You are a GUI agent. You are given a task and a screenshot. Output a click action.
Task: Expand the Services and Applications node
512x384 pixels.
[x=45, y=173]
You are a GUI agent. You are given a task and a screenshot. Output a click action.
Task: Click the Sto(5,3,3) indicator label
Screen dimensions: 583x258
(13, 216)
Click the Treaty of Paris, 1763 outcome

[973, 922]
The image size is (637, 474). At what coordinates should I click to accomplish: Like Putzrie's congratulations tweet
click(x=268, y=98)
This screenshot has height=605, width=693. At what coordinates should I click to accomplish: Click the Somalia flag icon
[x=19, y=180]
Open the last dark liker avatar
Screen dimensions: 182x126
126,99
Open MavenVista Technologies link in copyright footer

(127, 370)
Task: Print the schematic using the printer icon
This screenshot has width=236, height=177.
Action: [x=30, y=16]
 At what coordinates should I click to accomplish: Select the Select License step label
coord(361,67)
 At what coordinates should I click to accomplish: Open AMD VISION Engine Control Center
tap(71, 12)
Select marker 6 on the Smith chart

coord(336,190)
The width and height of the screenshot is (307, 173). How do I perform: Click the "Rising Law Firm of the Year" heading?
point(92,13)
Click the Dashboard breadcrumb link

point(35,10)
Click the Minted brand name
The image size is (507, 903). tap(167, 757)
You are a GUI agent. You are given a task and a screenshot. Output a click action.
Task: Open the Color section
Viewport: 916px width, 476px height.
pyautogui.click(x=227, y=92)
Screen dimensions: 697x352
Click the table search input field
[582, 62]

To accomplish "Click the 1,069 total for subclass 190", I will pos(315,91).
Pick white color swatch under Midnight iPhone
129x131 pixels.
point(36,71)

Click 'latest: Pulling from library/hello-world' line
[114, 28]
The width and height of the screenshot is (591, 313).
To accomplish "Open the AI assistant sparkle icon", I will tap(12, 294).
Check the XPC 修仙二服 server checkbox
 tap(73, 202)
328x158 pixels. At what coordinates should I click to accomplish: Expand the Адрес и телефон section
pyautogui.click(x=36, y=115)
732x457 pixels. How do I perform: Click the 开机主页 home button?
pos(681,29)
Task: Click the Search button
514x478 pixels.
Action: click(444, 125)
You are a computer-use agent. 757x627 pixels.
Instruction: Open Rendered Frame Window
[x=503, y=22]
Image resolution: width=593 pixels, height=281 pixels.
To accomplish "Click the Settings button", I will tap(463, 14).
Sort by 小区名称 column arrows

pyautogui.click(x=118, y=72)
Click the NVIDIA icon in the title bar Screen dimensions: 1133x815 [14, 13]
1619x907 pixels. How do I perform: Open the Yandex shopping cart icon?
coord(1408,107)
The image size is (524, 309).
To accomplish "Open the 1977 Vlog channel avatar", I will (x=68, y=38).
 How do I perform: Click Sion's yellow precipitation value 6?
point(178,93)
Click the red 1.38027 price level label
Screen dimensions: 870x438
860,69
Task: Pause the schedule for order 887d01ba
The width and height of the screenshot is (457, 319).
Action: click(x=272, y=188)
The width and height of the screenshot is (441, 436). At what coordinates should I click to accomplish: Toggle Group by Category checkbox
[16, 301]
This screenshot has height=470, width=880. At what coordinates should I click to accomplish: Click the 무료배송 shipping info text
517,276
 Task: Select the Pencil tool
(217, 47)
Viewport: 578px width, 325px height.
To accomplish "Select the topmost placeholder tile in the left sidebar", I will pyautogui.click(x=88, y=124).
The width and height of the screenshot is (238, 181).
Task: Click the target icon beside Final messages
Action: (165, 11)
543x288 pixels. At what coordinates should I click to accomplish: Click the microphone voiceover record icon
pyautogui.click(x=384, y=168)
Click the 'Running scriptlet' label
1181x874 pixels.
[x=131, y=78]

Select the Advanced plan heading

How to complete this task
Your answer should be the lines of the listing above between the line holding "328x158 pixels. At" and the line holding "You are a computer-use agent. 757x627 pixels.", inclusive, restated word for word and alone.

Result for this exercise
328x158 pixels. At what coordinates should I click to accomplish: Expand the Адрес и телефон section
pyautogui.click(x=36, y=115)
732x457 pixels. How do I perform: Click the 开机主页 home button?
pos(681,29)
Task: Click the Search button
514x478 pixels.
Action: click(444, 125)
You are a computer-use agent. 757x627 pixels.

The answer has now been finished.